# If x = 5 - 5 ^ ( 2/3) - 5 ^ (1/3), prove that  x ^3 - 15x^2 + 60 x - 20 = 0?

May 8, 2018

Please see a Proof in the Explanation.

#### Explanation:

$x = 5 - {5}^{\frac{2}{3}} - {5}^{\frac{1}{3}}$.

$\therefore 5 - x = \left({5}^{\frac{2}{3}} + {5}^{\frac{1}{3}}\right) \ldots \ldots \ldots \ldots \left(\ast\right)$.

$\therefore {\left(5 - x\right)}^{3} = {\left({5}^{\frac{2}{3}} + {5}^{\frac{1}{3}}\right)}^{3}$.
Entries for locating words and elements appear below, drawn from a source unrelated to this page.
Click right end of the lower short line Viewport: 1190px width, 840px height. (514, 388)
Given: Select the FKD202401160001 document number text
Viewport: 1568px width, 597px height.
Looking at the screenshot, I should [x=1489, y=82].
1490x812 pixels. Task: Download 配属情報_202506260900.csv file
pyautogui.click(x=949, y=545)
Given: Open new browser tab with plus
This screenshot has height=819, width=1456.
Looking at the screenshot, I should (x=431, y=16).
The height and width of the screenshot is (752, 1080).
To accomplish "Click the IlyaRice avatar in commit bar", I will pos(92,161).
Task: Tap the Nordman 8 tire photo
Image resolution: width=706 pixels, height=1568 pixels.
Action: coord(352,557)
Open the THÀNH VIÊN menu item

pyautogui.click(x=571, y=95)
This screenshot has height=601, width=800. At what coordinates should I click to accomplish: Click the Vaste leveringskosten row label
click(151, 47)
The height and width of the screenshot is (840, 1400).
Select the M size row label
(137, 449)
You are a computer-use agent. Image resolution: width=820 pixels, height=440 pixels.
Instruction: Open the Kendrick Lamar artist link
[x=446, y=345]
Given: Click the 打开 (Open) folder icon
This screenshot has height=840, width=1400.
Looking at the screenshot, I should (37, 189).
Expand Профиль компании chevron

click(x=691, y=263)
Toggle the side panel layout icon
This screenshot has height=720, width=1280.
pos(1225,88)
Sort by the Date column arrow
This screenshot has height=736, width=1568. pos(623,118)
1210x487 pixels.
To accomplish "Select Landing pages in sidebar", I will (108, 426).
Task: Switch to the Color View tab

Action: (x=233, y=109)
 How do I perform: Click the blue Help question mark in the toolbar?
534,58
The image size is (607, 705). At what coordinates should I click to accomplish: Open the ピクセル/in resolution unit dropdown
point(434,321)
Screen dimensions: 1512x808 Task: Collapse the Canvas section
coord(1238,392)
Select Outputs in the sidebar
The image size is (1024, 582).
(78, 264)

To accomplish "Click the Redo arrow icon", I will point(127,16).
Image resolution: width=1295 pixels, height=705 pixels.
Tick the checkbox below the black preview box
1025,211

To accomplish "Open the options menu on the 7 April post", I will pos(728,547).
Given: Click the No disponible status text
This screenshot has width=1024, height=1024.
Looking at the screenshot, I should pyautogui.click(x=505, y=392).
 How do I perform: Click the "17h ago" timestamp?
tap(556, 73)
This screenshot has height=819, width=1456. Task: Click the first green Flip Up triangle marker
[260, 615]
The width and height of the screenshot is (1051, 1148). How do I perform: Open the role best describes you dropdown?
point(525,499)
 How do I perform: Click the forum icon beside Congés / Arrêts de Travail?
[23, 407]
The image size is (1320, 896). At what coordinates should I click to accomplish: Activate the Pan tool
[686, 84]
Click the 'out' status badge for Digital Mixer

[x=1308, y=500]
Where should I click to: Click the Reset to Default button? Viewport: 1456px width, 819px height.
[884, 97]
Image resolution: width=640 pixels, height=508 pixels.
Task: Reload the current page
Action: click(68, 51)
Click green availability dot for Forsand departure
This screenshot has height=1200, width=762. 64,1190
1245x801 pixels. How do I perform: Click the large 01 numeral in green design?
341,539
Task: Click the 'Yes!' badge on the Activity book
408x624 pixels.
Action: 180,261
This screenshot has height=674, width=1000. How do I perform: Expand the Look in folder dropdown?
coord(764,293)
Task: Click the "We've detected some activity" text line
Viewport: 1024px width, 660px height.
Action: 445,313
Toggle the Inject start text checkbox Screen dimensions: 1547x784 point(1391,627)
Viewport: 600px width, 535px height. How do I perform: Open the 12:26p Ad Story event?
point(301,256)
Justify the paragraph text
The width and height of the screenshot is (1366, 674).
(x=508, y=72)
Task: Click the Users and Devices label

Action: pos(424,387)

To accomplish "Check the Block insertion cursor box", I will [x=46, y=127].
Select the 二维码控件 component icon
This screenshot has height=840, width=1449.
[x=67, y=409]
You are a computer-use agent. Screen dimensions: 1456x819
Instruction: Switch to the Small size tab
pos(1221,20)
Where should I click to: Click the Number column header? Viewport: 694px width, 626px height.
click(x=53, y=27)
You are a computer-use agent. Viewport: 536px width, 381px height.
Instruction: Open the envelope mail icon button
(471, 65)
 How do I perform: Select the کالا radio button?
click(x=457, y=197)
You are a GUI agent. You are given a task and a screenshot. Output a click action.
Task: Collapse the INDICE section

$\therefore {5}^{3} - {x}^{3} - 3 \left(5\right) \left(x\right) \left(5 - x\right) = {\left({5}^{\frac{2}{3}}\right)}^{3} + {\left({5}^{\frac{1}{3}}\right)}^{3}$

$+ 3 \times {5}^{\frac{2}{3}} \times {5}^{\frac{1}{3}} \left({5}^{\frac{2}{3}} + {5}^{\frac{1}{3}}\right) , i . e . ,$

$125 - {x}^{3} - 75 x + 15 {x}^{2} = {5}^{2} + {5}^{1} + 3 \times 5 \times \left(5 - x\right) \ldots \left[\because , \left(\ast\right)\right]$

$\therefore 125 - 75 x + 15 {x}^{2} - {x}^{3} = 30 + 75 - 15 x$.

$\therefore 20 - 60 x + 15 {x}^{2} - {x}^{3} = 0 ,$ as desired!